As we started to move into more rental properties, we ended up working in other areas of Massachusetts to find the opportunities we wanted.
How did you discover Fund That Flip?
Harrison: Actually, Alex found Fund That Flip. We’d been working with various lenders, and sometimes relationships last a while and sometimes they come and go. We were at a point where we were looking for new opportunities with new lenders.
Alex came in contact with Luke [Hanscom, Fund That Flip Territory Manager], and we met up for lunch. We knew Fund That Flip was a lender, so when our next project came around we contacted Luke and ran it by him and it just made sense to go with Fund That Flip.

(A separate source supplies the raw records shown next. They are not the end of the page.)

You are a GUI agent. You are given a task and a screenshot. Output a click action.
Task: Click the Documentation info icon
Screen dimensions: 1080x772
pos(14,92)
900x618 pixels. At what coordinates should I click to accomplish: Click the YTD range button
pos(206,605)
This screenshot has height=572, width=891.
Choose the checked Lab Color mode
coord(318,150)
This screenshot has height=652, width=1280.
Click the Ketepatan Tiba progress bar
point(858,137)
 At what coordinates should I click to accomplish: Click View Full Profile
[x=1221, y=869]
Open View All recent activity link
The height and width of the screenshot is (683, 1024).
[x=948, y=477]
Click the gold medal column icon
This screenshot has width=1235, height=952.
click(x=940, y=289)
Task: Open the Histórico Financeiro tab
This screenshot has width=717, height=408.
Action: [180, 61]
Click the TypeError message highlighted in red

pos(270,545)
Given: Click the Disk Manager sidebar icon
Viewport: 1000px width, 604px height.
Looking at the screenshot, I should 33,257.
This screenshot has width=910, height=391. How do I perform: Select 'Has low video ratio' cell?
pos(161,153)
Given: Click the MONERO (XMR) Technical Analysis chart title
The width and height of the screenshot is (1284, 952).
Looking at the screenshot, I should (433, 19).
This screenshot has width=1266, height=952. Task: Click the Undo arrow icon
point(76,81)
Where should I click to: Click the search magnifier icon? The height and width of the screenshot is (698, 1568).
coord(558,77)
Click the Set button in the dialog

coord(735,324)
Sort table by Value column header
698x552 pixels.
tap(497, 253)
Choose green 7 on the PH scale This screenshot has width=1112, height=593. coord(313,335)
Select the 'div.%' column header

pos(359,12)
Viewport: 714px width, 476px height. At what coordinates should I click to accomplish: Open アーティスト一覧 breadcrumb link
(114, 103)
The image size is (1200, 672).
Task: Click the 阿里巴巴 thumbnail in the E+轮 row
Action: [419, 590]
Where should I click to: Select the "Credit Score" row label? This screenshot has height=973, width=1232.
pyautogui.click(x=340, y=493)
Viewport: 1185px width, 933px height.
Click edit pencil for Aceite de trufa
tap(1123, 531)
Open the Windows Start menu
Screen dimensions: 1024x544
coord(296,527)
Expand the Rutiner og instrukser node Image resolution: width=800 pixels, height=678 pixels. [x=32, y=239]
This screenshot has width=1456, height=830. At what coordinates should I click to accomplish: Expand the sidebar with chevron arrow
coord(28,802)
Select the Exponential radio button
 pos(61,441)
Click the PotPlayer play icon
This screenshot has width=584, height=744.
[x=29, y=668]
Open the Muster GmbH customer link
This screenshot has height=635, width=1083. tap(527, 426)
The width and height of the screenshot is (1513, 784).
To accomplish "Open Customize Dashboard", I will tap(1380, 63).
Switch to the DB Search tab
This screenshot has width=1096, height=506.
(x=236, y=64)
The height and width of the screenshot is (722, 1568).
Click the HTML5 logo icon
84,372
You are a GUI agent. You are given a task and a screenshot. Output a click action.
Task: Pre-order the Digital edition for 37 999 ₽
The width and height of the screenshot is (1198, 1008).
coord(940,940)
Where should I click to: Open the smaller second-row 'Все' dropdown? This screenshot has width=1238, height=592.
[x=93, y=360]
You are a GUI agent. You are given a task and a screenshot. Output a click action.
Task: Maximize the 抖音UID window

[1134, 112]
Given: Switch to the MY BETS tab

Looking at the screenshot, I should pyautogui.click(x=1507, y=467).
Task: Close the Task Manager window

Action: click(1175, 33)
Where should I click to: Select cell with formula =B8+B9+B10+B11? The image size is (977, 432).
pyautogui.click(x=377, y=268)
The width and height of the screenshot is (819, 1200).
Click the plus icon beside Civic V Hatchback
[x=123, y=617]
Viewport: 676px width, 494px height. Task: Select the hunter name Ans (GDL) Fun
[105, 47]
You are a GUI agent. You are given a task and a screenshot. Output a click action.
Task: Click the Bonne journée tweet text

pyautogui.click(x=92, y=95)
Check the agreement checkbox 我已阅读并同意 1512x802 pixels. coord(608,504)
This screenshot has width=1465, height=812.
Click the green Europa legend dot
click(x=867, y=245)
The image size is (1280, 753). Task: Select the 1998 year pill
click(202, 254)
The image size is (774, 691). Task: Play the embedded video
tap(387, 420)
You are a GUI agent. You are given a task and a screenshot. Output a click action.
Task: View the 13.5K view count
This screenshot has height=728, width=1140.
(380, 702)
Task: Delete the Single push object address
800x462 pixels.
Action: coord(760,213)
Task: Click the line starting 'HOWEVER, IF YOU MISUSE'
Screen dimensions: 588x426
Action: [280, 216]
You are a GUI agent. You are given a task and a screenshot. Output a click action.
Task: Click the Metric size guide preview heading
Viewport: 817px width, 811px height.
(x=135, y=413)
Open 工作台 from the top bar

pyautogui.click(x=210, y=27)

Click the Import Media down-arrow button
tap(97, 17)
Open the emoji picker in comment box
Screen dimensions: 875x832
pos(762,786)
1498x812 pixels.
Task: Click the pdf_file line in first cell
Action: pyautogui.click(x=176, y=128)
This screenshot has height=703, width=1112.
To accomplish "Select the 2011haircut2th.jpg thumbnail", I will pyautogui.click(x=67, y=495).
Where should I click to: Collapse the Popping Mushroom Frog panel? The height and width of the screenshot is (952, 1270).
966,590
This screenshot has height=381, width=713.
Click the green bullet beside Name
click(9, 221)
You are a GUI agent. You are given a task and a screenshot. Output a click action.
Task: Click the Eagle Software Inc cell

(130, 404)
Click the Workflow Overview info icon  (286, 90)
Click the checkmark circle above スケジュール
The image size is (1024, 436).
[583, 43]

Alex: We wanted to start working with Luke and Fund That Flip because Luke brought a culture we really appreciated, and our values aligned. I hung out with Luke on his boat before we ever did a deal together.
Harrison: It’s enjoyable to be able to work with people you like, outside of just a pure business setting.
What has been your experience working with us?
Harrison: It’s been great. We’re working with Luke and Fund That Flip on one project in Holyoke right now, and we’re planning on more.
We’ve never had a lender reach out who wants to work with us on an event or sponsor one of our events. It was just kind of for fun for us, and Luke was really forward about getting involved and helping to promote the event.
What do you love about this work?
Harrison: Being able to work for yourself. Although sometimes that can be the most stressful part of it. But the overall freedom that comes with working for yourself, if I don’t like something I can change it immediately, I can choose who I work with and what I work on. Alex and I can make those decisions immediately, without having to consult anyone else.
We’re both pretty competitive and we have an entrepreneurial mindset, which brings out our natural competitive nature when we’re working. It makes it fun and interesting, and it’s fun to be competitive when it’s your business. It’s the ultimate level of freedom.